------ Source passage

Outcome
[22] The evidence surrounding the purchase of the boat was a collateral fact that went to credibility only and as such was properly excluded by the Judge under the common law and would now be excluded under the Act.
Sentence Appeal
[23] Mr Gibson argued that the Judge, in imposing a three year cumulative sentence, had taken into account aggravating factors which were not present that had distorted the overall culpability.
Aggravating factors
[24] The Judge had found that the offending was premeditated whereas Mr Gibson submitted that, when the factual circumstances were taken as a whole Mr Smith (who was owed money by the complainant’s nephew Mr Ostern) had not unreasonably called at the home and then returned a little later.
[25] We acknowledge that there can be degrees and intensities of premeditation. However, the Judge was entitled to conclude that particularly the second visit was not a mere detour while Mr Smith was in Northland on some extraneous matter, but rather a positive act for taking the boat and a determined move to assert control over it. We find no error in the Judge’s assessment of the facts.
[26] Secondly, the Judge noted the presence and presentation of the pistol. Mr Gibson detailed the discrepancy between the description of the firearm given by the complainant in evidence and what he had earlier said to the police.

------------
------ Given records

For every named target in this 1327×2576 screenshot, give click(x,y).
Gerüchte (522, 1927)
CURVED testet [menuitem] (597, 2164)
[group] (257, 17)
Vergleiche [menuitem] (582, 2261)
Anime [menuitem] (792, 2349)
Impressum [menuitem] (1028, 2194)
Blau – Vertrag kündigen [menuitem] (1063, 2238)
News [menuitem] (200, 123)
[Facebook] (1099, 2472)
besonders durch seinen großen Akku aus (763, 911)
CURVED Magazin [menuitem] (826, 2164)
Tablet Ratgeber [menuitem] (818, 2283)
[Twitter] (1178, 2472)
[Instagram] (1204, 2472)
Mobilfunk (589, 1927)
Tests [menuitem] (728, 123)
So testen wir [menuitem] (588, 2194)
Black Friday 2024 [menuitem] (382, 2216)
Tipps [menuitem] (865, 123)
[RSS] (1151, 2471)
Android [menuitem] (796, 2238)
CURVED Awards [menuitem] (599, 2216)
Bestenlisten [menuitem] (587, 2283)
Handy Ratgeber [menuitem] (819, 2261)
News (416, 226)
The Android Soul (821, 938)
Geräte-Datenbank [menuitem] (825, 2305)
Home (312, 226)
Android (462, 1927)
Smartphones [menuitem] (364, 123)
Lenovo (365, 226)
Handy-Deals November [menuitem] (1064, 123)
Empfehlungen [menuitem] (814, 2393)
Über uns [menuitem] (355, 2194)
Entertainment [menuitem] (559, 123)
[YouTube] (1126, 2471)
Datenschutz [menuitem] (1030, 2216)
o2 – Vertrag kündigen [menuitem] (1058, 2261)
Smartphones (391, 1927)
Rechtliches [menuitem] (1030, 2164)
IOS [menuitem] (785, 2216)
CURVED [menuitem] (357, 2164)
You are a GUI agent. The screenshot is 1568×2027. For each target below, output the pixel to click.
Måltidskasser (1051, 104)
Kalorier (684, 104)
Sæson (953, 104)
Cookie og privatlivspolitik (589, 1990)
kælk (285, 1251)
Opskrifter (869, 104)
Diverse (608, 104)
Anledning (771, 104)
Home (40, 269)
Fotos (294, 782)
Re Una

------------

Tasks for this exercise =
1) Answer these from the judgment excerpt:
(a) Who argued that the Judge had taken into account aggravating factors that were not present?
(b) Who owed Mr Smith money?
(c) What length of cumulative sentence did the Judge impose?
2) List every person the judgment excerpt names by surname.
Work from the judgment excerpt alone.

Solutions per task =
1)
(a) Mr Gibson
(b) The complainant's nephew, Mr Ostern
(c) Three years

2) Mr Gibson, Mr Smith, Mr Ostern